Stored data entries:
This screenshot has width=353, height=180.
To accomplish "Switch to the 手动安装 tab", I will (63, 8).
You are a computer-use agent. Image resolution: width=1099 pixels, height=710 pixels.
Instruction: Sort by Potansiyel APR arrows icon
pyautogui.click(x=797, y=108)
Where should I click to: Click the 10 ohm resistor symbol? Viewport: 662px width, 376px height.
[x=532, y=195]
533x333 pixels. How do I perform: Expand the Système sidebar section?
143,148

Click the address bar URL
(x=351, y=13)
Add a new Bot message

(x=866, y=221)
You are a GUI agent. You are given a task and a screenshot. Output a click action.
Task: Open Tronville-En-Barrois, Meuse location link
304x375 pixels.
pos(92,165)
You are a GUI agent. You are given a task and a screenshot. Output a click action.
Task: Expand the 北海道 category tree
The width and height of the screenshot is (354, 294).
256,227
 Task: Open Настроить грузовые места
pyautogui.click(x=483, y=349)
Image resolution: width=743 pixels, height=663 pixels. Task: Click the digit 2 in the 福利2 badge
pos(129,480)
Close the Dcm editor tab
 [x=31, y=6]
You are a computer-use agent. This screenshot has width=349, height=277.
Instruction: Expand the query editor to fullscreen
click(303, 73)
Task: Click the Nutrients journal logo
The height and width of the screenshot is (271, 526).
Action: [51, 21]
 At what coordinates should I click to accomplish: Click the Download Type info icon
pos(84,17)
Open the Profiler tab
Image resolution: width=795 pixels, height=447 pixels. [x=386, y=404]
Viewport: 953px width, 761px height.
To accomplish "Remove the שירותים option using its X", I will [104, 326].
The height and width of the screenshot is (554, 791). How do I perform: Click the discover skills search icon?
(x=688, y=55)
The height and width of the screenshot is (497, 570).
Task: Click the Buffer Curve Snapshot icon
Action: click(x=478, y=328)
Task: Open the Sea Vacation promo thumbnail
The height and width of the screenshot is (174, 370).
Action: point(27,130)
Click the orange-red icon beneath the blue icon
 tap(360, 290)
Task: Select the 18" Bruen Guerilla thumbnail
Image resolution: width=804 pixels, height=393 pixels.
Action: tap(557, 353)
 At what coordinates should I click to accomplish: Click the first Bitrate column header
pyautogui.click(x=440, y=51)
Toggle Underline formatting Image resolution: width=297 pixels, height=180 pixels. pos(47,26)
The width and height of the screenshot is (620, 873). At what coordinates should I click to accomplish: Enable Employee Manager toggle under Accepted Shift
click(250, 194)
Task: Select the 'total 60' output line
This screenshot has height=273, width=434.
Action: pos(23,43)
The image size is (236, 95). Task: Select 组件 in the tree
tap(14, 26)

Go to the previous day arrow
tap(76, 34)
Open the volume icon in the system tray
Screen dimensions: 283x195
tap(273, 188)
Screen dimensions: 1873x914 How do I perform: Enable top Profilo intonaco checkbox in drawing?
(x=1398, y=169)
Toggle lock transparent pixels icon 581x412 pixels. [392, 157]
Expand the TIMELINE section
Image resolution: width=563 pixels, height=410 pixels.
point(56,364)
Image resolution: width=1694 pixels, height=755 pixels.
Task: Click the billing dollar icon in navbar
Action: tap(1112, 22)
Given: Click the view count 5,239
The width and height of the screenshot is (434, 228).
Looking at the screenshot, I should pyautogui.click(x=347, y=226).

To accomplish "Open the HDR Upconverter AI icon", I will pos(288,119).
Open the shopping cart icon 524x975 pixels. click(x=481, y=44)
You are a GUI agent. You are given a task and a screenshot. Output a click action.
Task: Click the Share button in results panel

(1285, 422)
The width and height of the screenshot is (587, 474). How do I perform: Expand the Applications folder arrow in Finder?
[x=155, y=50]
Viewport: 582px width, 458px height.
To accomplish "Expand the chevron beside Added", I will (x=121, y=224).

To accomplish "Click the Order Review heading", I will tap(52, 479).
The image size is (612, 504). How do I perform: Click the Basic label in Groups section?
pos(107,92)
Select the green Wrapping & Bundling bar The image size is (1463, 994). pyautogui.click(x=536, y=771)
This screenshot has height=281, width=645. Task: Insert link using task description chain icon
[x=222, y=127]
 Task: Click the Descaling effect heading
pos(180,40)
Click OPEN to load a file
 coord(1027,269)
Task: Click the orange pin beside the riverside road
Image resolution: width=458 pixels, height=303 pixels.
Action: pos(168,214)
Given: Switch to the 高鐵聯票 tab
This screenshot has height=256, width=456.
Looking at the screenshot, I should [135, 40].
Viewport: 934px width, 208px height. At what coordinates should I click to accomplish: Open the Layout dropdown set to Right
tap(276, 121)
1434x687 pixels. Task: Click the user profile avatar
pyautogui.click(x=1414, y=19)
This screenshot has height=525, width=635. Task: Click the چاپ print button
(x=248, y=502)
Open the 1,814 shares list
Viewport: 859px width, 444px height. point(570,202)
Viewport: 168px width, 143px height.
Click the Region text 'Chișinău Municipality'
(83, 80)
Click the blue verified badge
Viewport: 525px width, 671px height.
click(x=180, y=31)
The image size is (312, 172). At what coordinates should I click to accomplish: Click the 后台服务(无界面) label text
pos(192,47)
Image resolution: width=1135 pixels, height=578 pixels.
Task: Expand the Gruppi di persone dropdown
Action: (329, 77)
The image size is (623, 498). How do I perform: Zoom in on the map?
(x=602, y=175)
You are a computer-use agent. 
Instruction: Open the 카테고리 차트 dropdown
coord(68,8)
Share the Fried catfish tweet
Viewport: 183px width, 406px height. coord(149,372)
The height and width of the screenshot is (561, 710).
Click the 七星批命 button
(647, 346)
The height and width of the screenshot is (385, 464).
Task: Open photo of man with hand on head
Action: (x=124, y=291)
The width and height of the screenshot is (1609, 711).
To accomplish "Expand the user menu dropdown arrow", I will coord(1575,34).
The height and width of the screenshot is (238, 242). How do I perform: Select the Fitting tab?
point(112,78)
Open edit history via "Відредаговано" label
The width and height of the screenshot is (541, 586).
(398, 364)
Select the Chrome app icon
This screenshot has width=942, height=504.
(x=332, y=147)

▶ WHAT IS BEING ASKED:
Every entry is to be restated word for word.

▶ WRITTEN RESPONSE:
This screenshot has width=353, height=180.
To accomplish "Switch to the 手动安装 tab", I will (63, 8).
You are a computer-use agent. Image resolution: width=1099 pixels, height=710 pixels.
Instruction: Sort by Potansiyel APR arrows icon
pyautogui.click(x=797, y=108)
Where should I click to: Click the 10 ohm resistor symbol? Viewport: 662px width, 376px height.
[x=532, y=195]
533x333 pixels. How do I perform: Expand the Système sidebar section?
143,148

Click the address bar URL
(x=351, y=13)
Add a new Bot message

(x=866, y=221)
You are a GUI agent. You are given a task and a screenshot. Output a click action.
Task: Open Tronville-En-Barrois, Meuse location link
304x375 pixels.
pos(92,165)
You are a GUI agent. You are given a task and a screenshot. Output a click action.
Task: Expand the 北海道 category tree
The width and height of the screenshot is (354, 294).
256,227
 Task: Open Настроить грузовые места
pyautogui.click(x=483, y=349)
Image resolution: width=743 pixels, height=663 pixels. Task: Click the digit 2 in the 福利2 badge
pos(129,480)
Close the Dcm editor tab
 [x=31, y=6]
You are a computer-use agent. This screenshot has width=349, height=277.
Instruction: Expand the query editor to fullscreen
click(303, 73)
Task: Click the Nutrients journal logo
The height and width of the screenshot is (271, 526).
Action: [51, 21]
 At what coordinates should I click to accomplish: Click the Download Type info icon
pos(84,17)
Open the Profiler tab
Image resolution: width=795 pixels, height=447 pixels. [x=386, y=404]
Viewport: 953px width, 761px height.
To accomplish "Remove the שירותים option using its X", I will [104, 326].
The height and width of the screenshot is (554, 791). How do I perform: Click the discover skills search icon?
(x=688, y=55)
The height and width of the screenshot is (497, 570).
Task: Click the Buffer Curve Snapshot icon
Action: click(x=478, y=328)
Task: Open the Sea Vacation promo thumbnail
The height and width of the screenshot is (174, 370).
Action: point(27,130)
Click the orange-red icon beneath the blue icon
 tap(360, 290)
Task: Select the 18" Bruen Guerilla thumbnail
Image resolution: width=804 pixels, height=393 pixels.
Action: tap(557, 353)
 At what coordinates should I click to accomplish: Click the first Bitrate column header
pyautogui.click(x=440, y=51)
Toggle Underline formatting Image resolution: width=297 pixels, height=180 pixels. pos(47,26)
The width and height of the screenshot is (620, 873). At what coordinates should I click to accomplish: Enable Employee Manager toggle under Accepted Shift
click(250, 194)
Task: Select the 'total 60' output line
This screenshot has height=273, width=434.
Action: pos(23,43)
The image size is (236, 95). Task: Select 组件 in the tree
tap(14, 26)

Go to the previous day arrow
tap(76, 34)
Open the volume icon in the system tray
Screen dimensions: 283x195
tap(273, 188)
Screen dimensions: 1873x914 How do I perform: Enable top Profilo intonaco checkbox in drawing?
(x=1398, y=169)
Toggle lock transparent pixels icon 581x412 pixels. [392, 157]
Expand the TIMELINE section
Image resolution: width=563 pixels, height=410 pixels.
point(56,364)
Image resolution: width=1694 pixels, height=755 pixels.
Task: Click the billing dollar icon in navbar
Action: tap(1112, 22)
Given: Click the view count 5,239
The width and height of the screenshot is (434, 228).
Looking at the screenshot, I should pyautogui.click(x=347, y=226).

To accomplish "Open the HDR Upconverter AI icon", I will pos(288,119).
Open the shopping cart icon 524x975 pixels. click(x=481, y=44)
You are a GUI agent. You are given a task and a screenshot. Output a click action.
Task: Click the Share button in results panel

(1285, 422)
The width and height of the screenshot is (587, 474). How do I perform: Expand the Applications folder arrow in Finder?
[x=155, y=50]
Viewport: 582px width, 458px height.
To accomplish "Expand the chevron beside Added", I will (x=121, y=224).

To accomplish "Click the Order Review heading", I will tap(52, 479).
The image size is (612, 504). How do I perform: Click the Basic label in Groups section?
pos(107,92)
Select the green Wrapping & Bundling bar The image size is (1463, 994). pyautogui.click(x=536, y=771)
This screenshot has height=281, width=645. Task: Insert link using task description chain icon
[x=222, y=127]
 Task: Click the Descaling effect heading
pos(180,40)
Click OPEN to load a file
 coord(1027,269)
Task: Click the orange pin beside the riverside road
Image resolution: width=458 pixels, height=303 pixels.
Action: pos(168,214)
Given: Switch to the 高鐵聯票 tab
This screenshot has height=256, width=456.
Looking at the screenshot, I should [135, 40].
Viewport: 934px width, 208px height. At what coordinates should I click to accomplish: Open the Layout dropdown set to Right
tap(276, 121)
1434x687 pixels. Task: Click the user profile avatar
pyautogui.click(x=1414, y=19)
This screenshot has height=525, width=635. Task: Click the چاپ print button
(x=248, y=502)
Open the 1,814 shares list
Viewport: 859px width, 444px height. point(570,202)
Viewport: 168px width, 143px height.
Click the Region text 'Chișinău Municipality'
(83, 80)
Click the blue verified badge
Viewport: 525px width, 671px height.
click(x=180, y=31)
The image size is (312, 172). At what coordinates should I click to accomplish: Click the 后台服务(无界面) label text
pos(192,47)
Image resolution: width=1135 pixels, height=578 pixels.
Task: Expand the Gruppi di persone dropdown
Action: (329, 77)
The image size is (623, 498). How do I perform: Zoom in on the map?
(x=602, y=175)
You are a computer-use agent. 
Instruction: Open the 카테고리 차트 dropdown
coord(68,8)
Share the Fried catfish tweet
Viewport: 183px width, 406px height. coord(149,372)
The height and width of the screenshot is (561, 710).
Click the 七星批命 button
(647, 346)
The height and width of the screenshot is (385, 464).
Task: Open photo of man with hand on head
Action: (x=124, y=291)
The width and height of the screenshot is (1609, 711).
To accomplish "Expand the user menu dropdown arrow", I will coord(1575,34).
The height and width of the screenshot is (238, 242). How do I perform: Select the Fitting tab?
point(112,78)
Open edit history via "Відредаговано" label
The width and height of the screenshot is (541, 586).
(398, 364)
Select the Chrome app icon
This screenshot has width=942, height=504.
(x=332, y=147)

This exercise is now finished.